Kucinich, former US Representative from Ohio, wrote in an article on portal globalresearch.ca that Washington has plans for restarting the Cold War against Moscow.
House Resolution 758, which cited a list of "grievances, old and new, against Russia" is "tantamount to a 'Declaration of Cold War'," Kucinich wrote.
He believes that if the resolution gets approved, it will effectively open the gates of global catastrophe. House Resolution 758 is up for debate last Wednesday. PressTV
What does a Cold War mean?
The Cold War was a state of political and military tension after World War II between powers in the Western Bloc (the United States, its NATO allies and others) and powers in the Eastern Bloc (the Soviet Union and its allies in the Warsaw Pact).

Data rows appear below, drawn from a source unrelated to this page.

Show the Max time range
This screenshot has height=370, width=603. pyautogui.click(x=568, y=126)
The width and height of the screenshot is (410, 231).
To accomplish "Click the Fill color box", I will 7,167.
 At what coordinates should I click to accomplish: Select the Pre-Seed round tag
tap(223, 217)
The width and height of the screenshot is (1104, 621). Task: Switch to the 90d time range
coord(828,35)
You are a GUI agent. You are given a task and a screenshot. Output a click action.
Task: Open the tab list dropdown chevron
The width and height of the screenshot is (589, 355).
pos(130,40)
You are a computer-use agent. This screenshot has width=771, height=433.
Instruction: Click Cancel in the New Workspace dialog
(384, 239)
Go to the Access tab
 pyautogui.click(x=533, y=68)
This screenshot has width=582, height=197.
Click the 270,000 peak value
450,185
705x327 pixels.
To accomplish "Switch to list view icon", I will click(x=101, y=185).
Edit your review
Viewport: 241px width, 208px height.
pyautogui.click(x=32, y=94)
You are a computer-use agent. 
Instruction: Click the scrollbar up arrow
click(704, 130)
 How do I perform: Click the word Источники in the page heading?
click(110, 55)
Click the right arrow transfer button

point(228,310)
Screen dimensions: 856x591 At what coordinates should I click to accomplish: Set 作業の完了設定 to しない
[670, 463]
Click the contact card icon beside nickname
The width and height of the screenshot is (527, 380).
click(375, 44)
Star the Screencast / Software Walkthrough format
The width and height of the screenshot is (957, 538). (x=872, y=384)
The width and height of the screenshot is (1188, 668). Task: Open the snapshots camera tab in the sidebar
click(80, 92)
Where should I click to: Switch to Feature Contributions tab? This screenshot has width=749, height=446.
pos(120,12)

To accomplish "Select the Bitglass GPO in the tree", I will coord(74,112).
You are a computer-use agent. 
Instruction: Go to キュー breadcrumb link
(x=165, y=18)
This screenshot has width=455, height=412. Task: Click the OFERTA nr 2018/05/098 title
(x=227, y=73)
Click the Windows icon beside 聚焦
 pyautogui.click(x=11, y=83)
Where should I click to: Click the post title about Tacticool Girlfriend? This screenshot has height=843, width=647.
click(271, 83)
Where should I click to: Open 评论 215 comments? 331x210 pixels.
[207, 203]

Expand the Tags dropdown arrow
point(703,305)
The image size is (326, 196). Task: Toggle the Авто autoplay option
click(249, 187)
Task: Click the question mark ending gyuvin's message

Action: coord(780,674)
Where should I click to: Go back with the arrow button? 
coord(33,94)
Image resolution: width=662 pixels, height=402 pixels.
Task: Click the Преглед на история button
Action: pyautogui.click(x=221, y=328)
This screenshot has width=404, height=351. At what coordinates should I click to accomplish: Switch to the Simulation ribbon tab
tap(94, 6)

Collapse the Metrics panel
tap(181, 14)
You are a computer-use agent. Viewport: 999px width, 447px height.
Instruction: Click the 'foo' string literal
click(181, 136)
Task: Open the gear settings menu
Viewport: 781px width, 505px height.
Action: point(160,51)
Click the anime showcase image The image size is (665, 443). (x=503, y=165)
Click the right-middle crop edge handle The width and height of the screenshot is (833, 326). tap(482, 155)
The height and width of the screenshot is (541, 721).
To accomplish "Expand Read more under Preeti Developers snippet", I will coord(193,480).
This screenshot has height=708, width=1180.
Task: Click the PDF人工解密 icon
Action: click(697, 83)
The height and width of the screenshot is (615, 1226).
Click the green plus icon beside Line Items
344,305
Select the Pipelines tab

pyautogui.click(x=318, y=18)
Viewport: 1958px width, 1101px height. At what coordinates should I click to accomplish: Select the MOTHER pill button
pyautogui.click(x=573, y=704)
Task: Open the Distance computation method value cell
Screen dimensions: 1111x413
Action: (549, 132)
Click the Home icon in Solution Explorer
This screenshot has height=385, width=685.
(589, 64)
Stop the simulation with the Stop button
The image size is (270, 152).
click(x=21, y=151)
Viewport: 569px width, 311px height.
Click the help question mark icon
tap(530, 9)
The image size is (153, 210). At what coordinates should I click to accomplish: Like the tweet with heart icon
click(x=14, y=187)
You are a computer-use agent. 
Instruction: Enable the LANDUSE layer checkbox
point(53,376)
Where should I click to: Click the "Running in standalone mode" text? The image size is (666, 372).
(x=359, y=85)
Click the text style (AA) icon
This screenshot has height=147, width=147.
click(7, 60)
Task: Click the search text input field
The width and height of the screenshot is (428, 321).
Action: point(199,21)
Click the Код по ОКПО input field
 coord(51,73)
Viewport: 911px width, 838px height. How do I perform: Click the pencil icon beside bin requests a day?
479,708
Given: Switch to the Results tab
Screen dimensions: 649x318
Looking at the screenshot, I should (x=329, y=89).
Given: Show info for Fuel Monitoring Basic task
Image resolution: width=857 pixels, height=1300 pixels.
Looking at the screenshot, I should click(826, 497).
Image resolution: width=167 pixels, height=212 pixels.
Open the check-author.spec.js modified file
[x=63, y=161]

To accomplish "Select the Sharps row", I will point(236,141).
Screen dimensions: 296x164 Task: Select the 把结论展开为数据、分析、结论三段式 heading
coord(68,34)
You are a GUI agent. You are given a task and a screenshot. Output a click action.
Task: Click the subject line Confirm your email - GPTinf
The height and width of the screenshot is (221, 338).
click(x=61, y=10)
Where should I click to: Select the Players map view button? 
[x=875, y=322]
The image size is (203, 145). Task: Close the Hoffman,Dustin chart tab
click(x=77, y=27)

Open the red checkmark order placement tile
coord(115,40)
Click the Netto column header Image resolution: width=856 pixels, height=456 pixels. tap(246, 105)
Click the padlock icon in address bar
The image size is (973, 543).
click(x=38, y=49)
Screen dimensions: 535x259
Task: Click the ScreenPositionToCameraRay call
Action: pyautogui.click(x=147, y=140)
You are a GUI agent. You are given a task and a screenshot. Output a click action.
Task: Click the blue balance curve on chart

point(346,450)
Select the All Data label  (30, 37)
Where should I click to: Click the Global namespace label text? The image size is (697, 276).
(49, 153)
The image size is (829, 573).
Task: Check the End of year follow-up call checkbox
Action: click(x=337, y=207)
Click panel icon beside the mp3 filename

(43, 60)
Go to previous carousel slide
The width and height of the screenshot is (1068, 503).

Historians have not fully agreed on the dates, but 1947–1991 is common. It was termed as "cold" because there was no large-scale fighting directly between the two sides, although there were major regional wars in Korea, Vietnam and Afghanistan that the two sides supported. The Cold War split the temporary wartime alliance against Nazi Germany, leaving the USSR and the US as two superpowers with profound economic and political differences: the former being a single-party Marxist–Leninist state, and the latter being a capitalist state with generally free elections. A self-proclaimed neutral bloc arose with the Non-Aligned Movement founded by Egypt, India, Indonesia and Yugoslavia; this faction rejected association with either the US-led West or the Soviet-led East. The two superpowers never engaged directly in full-scale armed combat but they each armed heavily in preparation of a possible all-out nuclear world war. Each side had a nuclear deterrent that deterred an attack by the other side, on the basis that such an attack would lead to total destruction of the attacker: the doctrine of mutually assured destruction or MAD. Aside from the development of the two sides' nuclear arsenals, and deployment of conventional military forces, the struggle for dominance was expressed via proxy wars around the globe, psychological warfare, propaganda and espionage, and technological competitions such as the Space Race.